Why, for my king: tush, that's a wooden thing!

He talks of wood: it is some carpenter.

Yet so my fancy may be satisfied,
And peace established between these realms
But there remains a scruple in that too;
For though her father be the King of Naples,
Duke of Anjou and Maine, yet is he poor,
And our nobility will scorn the match.

Hear ye, captain, are you not at leisure?

It shall be so, disdain they ne'er so much.
Henry is youthful and will quickly yield.
Madam, I have a secret to reveal.

What though I be enthrall'd? he seems a knight,
And will not any way dishonour me.

Lady, vouchsafe to listen what I say.

Perhaps I shall be rescued by the French;
And then I need not crave his courtesy.

Sweet madam, give me a hearing in a cause--

Tush, women have been captivate ere now.

Lady, wherefore talk you so?

I cry you mercy, 'tis but Quid for Quo.

Say, gentle princess, would you not suppose
Your bondage happy, to be made a queen?

To be a queen in bondage is more vile
Than is a slave in base servility;
For princes should be free.

And so shall you,
If happy England's royal king be free.

Why, what concerns his freedom unto me?

I'll undertake to make thee Henry's queen,
To put a golden sceptre in thy hand
And set a precious crown upon thy head,
If thou wilt condescend to be my--


His love.

I am unworthy to be Henry's wife.

No, gentle madam; I unworthy am
To woo so fair a dame to be his wife,
And have no portion in the choice myself.
How say you, madam, are ye so content?

An if my father please, I am content.

Then call our captains and our colours forth.
And, madam, at your father's castle walls
We'll crave a parley, to confer with him.

[A parley sounded. Enter REIGNIER on the walls]



The scene should start with Suffolk carrying Margaret to the stage against her will. When he realizes how beautiful she is he is captivated by her and starts flirting with her.

There is a good monologue by Suffolk at the beginning of the scene. He tells her she is free to go if she wants but then asks her to stay. The second part of the monologue can be performed directly to the audience.

Suffolk's scheming can be performed either talking to the audience or having the character talk to himself.

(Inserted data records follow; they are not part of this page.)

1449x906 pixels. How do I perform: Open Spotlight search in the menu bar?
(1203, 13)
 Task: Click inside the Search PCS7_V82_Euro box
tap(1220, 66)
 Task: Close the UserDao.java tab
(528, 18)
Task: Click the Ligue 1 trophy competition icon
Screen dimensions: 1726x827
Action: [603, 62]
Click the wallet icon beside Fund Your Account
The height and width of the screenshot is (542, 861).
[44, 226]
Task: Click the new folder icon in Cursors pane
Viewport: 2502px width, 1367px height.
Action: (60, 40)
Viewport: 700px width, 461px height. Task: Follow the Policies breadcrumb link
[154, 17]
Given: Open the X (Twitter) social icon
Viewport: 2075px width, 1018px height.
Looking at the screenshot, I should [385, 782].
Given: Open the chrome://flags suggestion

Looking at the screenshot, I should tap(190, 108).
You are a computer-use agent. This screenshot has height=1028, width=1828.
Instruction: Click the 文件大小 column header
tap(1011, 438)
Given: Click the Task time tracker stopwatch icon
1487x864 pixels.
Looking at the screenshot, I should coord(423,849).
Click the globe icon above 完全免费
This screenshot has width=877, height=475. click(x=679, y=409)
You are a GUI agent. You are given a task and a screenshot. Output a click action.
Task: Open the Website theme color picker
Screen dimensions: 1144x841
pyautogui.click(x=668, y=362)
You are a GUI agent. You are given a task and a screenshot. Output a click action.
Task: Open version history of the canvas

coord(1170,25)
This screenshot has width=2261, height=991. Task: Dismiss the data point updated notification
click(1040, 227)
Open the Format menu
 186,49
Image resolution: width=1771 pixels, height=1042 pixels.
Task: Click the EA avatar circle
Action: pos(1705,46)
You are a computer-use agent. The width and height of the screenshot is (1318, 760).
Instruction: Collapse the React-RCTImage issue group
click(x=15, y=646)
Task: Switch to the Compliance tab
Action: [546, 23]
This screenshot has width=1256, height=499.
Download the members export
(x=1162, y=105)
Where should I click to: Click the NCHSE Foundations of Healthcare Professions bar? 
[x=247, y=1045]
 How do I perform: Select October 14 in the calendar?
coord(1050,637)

Either way, starting from "I have no power to let her pass...." Suffolk ignores whatever Margaret asks or tells him, lost in his thoughts.

Margaret also talks directly to the audience ("He talks of wood: it is some carpenter")

When Suffolk decides to talk to her ("Madam, I have a secret to reveal...."), she ignores him ("What though I be enthrall'd?...")

For the rest of the scene they talk directly to each other as he convinces her to marry King Henry.